**INPUT**
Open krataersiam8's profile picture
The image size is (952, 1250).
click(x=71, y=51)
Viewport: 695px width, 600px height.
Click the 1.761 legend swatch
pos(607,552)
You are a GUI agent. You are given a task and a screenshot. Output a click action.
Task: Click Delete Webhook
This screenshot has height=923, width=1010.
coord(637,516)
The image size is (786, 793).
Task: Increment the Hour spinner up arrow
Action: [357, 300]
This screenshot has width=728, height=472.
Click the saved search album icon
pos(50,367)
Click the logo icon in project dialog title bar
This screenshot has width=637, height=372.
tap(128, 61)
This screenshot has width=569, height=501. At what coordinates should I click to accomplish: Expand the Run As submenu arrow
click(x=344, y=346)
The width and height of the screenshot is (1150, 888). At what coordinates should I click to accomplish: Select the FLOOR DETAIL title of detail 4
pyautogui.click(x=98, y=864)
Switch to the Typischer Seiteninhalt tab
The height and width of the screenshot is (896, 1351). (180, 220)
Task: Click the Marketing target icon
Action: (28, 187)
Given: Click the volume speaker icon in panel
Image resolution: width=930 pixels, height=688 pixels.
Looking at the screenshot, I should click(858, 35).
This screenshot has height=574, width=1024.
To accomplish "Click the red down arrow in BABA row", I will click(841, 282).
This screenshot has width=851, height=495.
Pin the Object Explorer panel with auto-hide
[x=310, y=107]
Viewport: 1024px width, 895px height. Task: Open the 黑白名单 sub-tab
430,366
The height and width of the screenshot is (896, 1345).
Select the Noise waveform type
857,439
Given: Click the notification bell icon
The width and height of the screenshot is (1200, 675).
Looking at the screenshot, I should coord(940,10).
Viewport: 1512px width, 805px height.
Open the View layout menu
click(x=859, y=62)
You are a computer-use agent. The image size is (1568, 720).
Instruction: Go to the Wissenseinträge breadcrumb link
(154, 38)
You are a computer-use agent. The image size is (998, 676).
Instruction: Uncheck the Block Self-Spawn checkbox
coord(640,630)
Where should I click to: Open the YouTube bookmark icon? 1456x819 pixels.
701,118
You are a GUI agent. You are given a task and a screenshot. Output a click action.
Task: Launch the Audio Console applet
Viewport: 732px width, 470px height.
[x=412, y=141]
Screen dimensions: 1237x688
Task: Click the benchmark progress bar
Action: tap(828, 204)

**WHAT NEEDS TO BE DONE**
The material above needs to be copied out in full, exactly as given.

**THE COMPLETED TASK**
Open krataersiam8's profile picture
The image size is (952, 1250).
click(x=71, y=51)
Viewport: 695px width, 600px height.
Click the 1.761 legend swatch
pos(607,552)
You are a GUI agent. You are given a task and a screenshot. Output a click action.
Task: Click Delete Webhook
This screenshot has height=923, width=1010.
coord(637,516)
The image size is (786, 793).
Task: Increment the Hour spinner up arrow
Action: [357, 300]
This screenshot has width=728, height=472.
Click the saved search album icon
pos(50,367)
Click the logo icon in project dialog title bar
This screenshot has width=637, height=372.
tap(128, 61)
This screenshot has width=569, height=501. At what coordinates should I click to accomplish: Expand the Run As submenu arrow
click(x=344, y=346)
The width and height of the screenshot is (1150, 888). At what coordinates should I click to accomplish: Select the FLOOR DETAIL title of detail 4
pyautogui.click(x=98, y=864)
Switch to the Typischer Seiteninhalt tab
The height and width of the screenshot is (896, 1351). (180, 220)
Task: Click the Marketing target icon
Action: (28, 187)
Given: Click the volume speaker icon in panel
Image resolution: width=930 pixels, height=688 pixels.
Looking at the screenshot, I should click(858, 35).
This screenshot has height=574, width=1024.
To accomplish "Click the red down arrow in BABA row", I will click(841, 282).
This screenshot has width=851, height=495.
Pin the Object Explorer panel with auto-hide
[x=310, y=107]
Viewport: 1024px width, 895px height. Task: Open the 黑白名单 sub-tab
430,366
The height and width of the screenshot is (896, 1345).
Select the Noise waveform type
857,439
Given: Click the notification bell icon
The width and height of the screenshot is (1200, 675).
Looking at the screenshot, I should coord(940,10).
Viewport: 1512px width, 805px height.
Open the View layout menu
click(x=859, y=62)
You are a computer-use agent. The image size is (1568, 720).
Instruction: Go to the Wissenseinträge breadcrumb link
(154, 38)
You are a computer-use agent. The image size is (998, 676).
Instruction: Uncheck the Block Self-Spawn checkbox
coord(640,630)
Where should I click to: Open the YouTube bookmark icon? 1456x819 pixels.
701,118
You are a GUI agent. You are given a task and a screenshot. Output a click action.
Task: Launch the Audio Console applet
Viewport: 732px width, 470px height.
[x=412, y=141]
Screen dimensions: 1237x688
Task: Click the benchmark progress bar
Action: tap(828, 204)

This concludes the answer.